When I don't think about you, I still hear you're voice knowing that tomorrow is your day. Tomorrow is the day that you passed away that day, that was the week after I talked to you for the last time. Tomorrow is the day that I praise you in the storm, I praise you for doing what you did to live your life. I praise you for making the most of you're last moments. You left too early and you were too young to die, but death doesn't discriminate against age, so it takes anyone at any age in time.




So, I say sometimes I wish it was me in you're place and not you, although one day we will meet again in the after life. When I first heard the news you left, I couldn't stop crying at all, and although I had to hide my emotions. I couldn't stop crying at all, as tears ran down my cheeks turning me red, I kept thinking why? why now? Why couldn't you just wait longer, and left live a little bit more. Time has no limit, nor a set date when you will leave the world. Tomorrow is you're day not to be remembered as the day you passed, but to be remembered as the day you lived.

Friday, November 4, 2011

Darkness For Hope

At the bottom of every person's cold heart, is a small white light that is waiting to grow. Leaves fall through the seasons, as the winds pass through the air, as winter slips through the cracks of our doors, windows, and chimneys. Each day we look forward to something different, and we fall back at the same time. We forget who were are for a second, and realize we made an action against what we really believe in.




I could run from you, I could hide from you, I could disappear from you, but why should I even bother hiding anymore. I've hidden for so long, I can't even tell who I really am anymore. Every time I close my eyes, I see a brighter day whenever I talk to you. Every time I try to take off a mask, I can't seem to rip it off, and even if I just ease it off my face, it stays stuck.



If I shall fall let me fall, to the fall where I can never stand. Let me fall to the black of nothing, the black of broken lies and promises. If I fail, let me feel the slap of pain hit me a thousand times everyday, to know that there's always something, that can lift my lifeless body from the ground.
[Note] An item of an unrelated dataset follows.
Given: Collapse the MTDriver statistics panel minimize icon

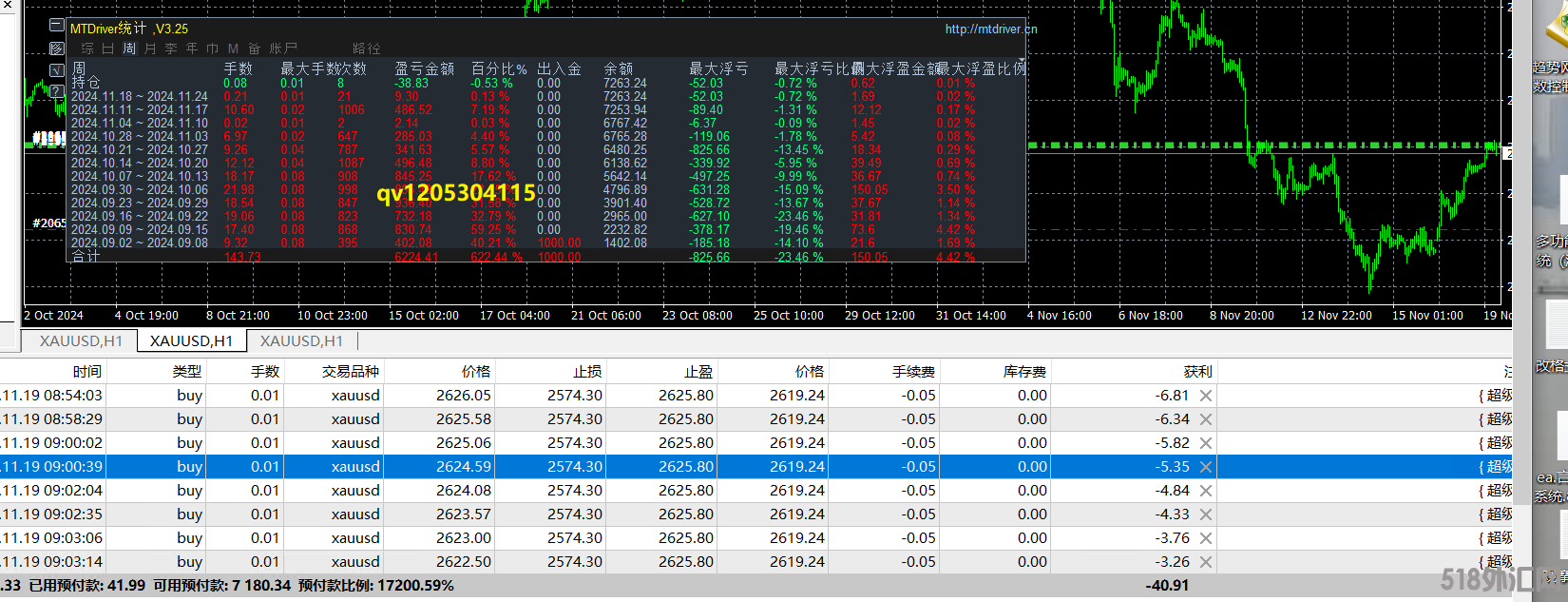Looking at the screenshot, I should [57, 26].
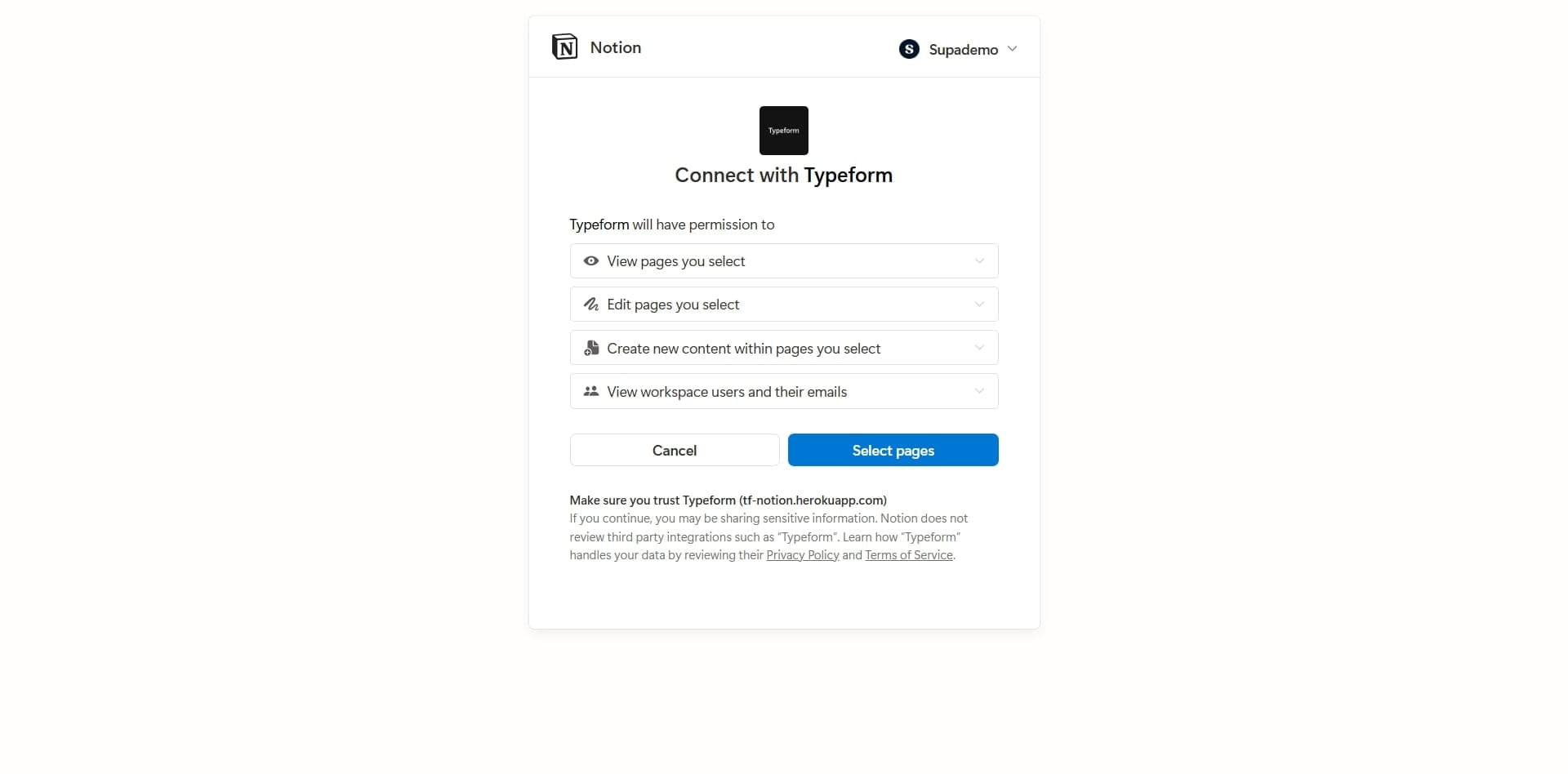Click the 'Make sure you trust Typeform' notice

(728, 500)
I'm not broken, just chipped with A crack in the corner of my eye.



I thought I heard you say something, I thought I heard you say you wanted me around. Although I know your predictable lies, it makes no difference when you are telling the truth either. Doesn't matter what you say, doesn't matter how much you try to make me believe anything, they all just come up in lies. One thing I know is truth, I can never let you back in my life.




A crack in the eye, a scratch on the arms and a few cuts, with a bruise here or there, isn't much but memorial scars of my worse nightmare. A painful expression is filled with nothing but lonesome painful thoughts, but still she sits in the night sky surrounded by darkness as she shines. She knows she still has the hope to live the next day.